The linear story line of
The Gunslinger
is fairly simple. Roland Deschain buys a mule in Pricetown and arrives in Tull, where the man in black has set a trap for him after raising a man from the dead. Roland is forced to kill everyone in town, including a woman who became his lover. He follows the old stagecoach road southwest toward the desert and stops at a hut owned by a hermit named Brown, where he recounts his recent adventures. He follows the man in black's spoor, confident that he is getting closer, though he is still several weeks behind.

Almost out of water, he reaches a Way Station, where he mistakes the sole occupant of the abandoned inn for the man in black. However, it turns out to be a young boy named Jake Chambers, who was pushed in front of a car while on his way to school in Manhattan, died, and woke up in Roland's world. Jake joins Roland on a trek toward the mountains, where the gunslinger believes he will finally catch up with his prey. Roland seeks counsel from a succubus in a Speaking Circle and learns that Jake will need to be sacrificed if he is to attain his goal.
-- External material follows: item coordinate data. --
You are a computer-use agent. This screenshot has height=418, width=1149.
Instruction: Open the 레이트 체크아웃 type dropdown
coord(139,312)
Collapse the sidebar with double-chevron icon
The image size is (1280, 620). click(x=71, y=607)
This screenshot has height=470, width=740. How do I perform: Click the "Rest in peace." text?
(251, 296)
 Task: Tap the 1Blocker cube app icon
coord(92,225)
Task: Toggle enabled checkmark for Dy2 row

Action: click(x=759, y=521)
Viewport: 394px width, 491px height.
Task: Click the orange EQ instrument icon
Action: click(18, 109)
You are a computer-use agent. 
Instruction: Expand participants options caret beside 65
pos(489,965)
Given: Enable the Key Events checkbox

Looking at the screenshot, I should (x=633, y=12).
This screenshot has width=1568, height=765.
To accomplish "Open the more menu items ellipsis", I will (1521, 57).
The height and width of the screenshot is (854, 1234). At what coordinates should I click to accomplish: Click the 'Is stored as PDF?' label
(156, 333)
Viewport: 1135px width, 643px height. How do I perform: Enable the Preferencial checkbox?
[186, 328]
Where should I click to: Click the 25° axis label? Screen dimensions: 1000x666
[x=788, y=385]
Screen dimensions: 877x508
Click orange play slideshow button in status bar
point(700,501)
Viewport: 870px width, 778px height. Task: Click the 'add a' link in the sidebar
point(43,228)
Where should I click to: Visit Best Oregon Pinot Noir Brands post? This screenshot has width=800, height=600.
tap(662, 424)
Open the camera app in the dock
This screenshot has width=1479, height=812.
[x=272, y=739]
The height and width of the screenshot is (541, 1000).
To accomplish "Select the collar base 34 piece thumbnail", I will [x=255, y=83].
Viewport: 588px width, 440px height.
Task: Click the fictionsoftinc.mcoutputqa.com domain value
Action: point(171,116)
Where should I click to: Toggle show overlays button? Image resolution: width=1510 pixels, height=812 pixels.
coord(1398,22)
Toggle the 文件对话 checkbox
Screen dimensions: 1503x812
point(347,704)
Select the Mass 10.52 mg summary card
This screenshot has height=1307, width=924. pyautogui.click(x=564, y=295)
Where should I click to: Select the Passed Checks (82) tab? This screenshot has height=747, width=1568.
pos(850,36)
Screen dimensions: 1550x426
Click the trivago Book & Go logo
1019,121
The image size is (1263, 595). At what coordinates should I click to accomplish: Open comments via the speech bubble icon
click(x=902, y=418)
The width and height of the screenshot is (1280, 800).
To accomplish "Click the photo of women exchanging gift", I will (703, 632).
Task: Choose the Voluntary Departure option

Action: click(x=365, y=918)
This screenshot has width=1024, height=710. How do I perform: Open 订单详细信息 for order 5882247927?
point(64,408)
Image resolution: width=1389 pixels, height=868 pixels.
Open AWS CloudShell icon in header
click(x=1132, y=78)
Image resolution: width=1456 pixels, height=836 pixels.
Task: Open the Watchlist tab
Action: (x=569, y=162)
When they reach the mountains, they discover a tunnel that will take them through, following an old rail line. A group of slow mutants attacks, but Roland fends them off, rescuing Jake from their grasp. The farther they go, the more certain Jake becomes that he will die soon. He begs Roland to turn away and, for a moment, Roland almost agrees to do so. However, they see the light at the end of the tunnel, and Jake falls to his death on a decrepit trestle when Roland is forced to choose between rescuing him and speaking with the man in black.

The man in black and Roland hold palaver in a golgotha on the far side of the mountains, where much is revealed about Roland's quest and the nature of the universe. After they talk, Roland loses ten years of his life, but ends up on the coast of the sea.

Whereas most of King's novels tend to be about ordinary people thrust into extraordinary circumstances, Roland is no ordinary man. By the time
The Gunslinger
begins, he has been through major hardships. He's a desperate man on a demanding mission, traveling across a harsh environment. He is the last of his people. The world has moved on, people say, but it's not clear what that means. It might be a natural progression or it could have more ominous implications. King is stingy with the details about the cause of Mid-World's malaise—perhaps because he didn't understand them fully himself at the time.